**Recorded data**
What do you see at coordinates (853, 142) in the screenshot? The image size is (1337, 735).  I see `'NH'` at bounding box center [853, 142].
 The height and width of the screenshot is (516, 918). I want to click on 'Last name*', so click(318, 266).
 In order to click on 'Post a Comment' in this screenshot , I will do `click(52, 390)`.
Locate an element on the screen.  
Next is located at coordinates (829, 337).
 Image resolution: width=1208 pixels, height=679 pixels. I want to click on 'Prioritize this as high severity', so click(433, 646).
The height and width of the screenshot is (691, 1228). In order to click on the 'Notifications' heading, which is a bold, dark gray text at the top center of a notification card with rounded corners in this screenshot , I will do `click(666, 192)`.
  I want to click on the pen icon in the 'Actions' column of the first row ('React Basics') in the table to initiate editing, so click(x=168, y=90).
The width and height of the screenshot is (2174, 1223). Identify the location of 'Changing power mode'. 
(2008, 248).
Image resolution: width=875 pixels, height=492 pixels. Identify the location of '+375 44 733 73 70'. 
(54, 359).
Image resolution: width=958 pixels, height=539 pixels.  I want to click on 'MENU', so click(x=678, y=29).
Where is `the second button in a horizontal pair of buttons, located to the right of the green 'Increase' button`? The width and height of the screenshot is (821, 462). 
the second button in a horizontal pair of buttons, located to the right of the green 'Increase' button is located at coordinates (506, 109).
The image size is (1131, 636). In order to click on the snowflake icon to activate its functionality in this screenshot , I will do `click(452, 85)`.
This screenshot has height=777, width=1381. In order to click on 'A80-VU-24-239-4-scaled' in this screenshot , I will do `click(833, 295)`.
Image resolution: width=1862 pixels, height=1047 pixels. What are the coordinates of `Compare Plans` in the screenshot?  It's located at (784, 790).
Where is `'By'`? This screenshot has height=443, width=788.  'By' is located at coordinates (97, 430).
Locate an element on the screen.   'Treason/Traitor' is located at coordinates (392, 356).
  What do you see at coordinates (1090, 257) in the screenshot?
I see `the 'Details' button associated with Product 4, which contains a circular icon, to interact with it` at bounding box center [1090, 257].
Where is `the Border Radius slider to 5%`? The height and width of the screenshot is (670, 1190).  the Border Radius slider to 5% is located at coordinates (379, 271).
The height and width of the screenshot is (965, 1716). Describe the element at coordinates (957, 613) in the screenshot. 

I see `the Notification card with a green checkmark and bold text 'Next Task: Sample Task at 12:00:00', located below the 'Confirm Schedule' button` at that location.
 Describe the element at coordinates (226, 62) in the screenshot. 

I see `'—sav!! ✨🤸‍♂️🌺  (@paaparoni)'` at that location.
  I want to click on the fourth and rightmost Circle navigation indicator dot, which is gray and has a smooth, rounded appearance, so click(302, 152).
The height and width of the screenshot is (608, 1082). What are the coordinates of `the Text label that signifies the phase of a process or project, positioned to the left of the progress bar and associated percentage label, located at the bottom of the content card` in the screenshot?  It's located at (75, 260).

**THE EXERCISE**
Reproduce every line of the listing above word for word, without changing anything.

**FINAL RESULT**
What do you see at coordinates (853, 142) in the screenshot? The image size is (1337, 735).  I see `'NH'` at bounding box center [853, 142].
 The height and width of the screenshot is (516, 918). I want to click on 'Last name*', so click(318, 266).
 In order to click on 'Post a Comment' in this screenshot , I will do `click(52, 390)`.
Locate an element on the screen.  
Next is located at coordinates (829, 337).
 Image resolution: width=1208 pixels, height=679 pixels. I want to click on 'Prioritize this as high severity', so click(433, 646).
The height and width of the screenshot is (691, 1228). In order to click on the 'Notifications' heading, which is a bold, dark gray text at the top center of a notification card with rounded corners in this screenshot , I will do `click(666, 192)`.
  I want to click on the pen icon in the 'Actions' column of the first row ('React Basics') in the table to initiate editing, so click(x=168, y=90).
The width and height of the screenshot is (2174, 1223). Identify the location of 'Changing power mode'. 
(2008, 248).
Image resolution: width=875 pixels, height=492 pixels. Identify the location of '+375 44 733 73 70'. 
(54, 359).
Image resolution: width=958 pixels, height=539 pixels.  I want to click on 'MENU', so click(x=678, y=29).
Where is `the second button in a horizontal pair of buttons, located to the right of the green 'Increase' button`? The width and height of the screenshot is (821, 462). 
the second button in a horizontal pair of buttons, located to the right of the green 'Increase' button is located at coordinates (506, 109).
The image size is (1131, 636). In order to click on the snowflake icon to activate its functionality in this screenshot , I will do `click(452, 85)`.
This screenshot has height=777, width=1381. In order to click on 'A80-VU-24-239-4-scaled' in this screenshot , I will do `click(833, 295)`.
Image resolution: width=1862 pixels, height=1047 pixels. What are the coordinates of `Compare Plans` in the screenshot?  It's located at (784, 790).
Where is `'By'`? This screenshot has height=443, width=788.  'By' is located at coordinates (97, 430).
Locate an element on the screen.   'Treason/Traitor' is located at coordinates (392, 356).
  What do you see at coordinates (1090, 257) in the screenshot?
I see `the 'Details' button associated with Product 4, which contains a circular icon, to interact with it` at bounding box center [1090, 257].
Where is `the Border Radius slider to 5%`? The height and width of the screenshot is (670, 1190).  the Border Radius slider to 5% is located at coordinates (379, 271).
The height and width of the screenshot is (965, 1716). Describe the element at coordinates (957, 613) in the screenshot. 

I see `the Notification card with a green checkmark and bold text 'Next Task: Sample Task at 12:00:00', located below the 'Confirm Schedule' button` at that location.
 Describe the element at coordinates (226, 62) in the screenshot. 

I see `'—sav!! ✨🤸‍♂️🌺  (@paaparoni)'` at that location.
  I want to click on the fourth and rightmost Circle navigation indicator dot, which is gray and has a smooth, rounded appearance, so click(302, 152).
The height and width of the screenshot is (608, 1082). What are the coordinates of `the Text label that signifies the phase of a process or project, positioned to the left of the progress bar and associated percentage label, located at the bottom of the content card` in the screenshot?  It's located at (75, 260).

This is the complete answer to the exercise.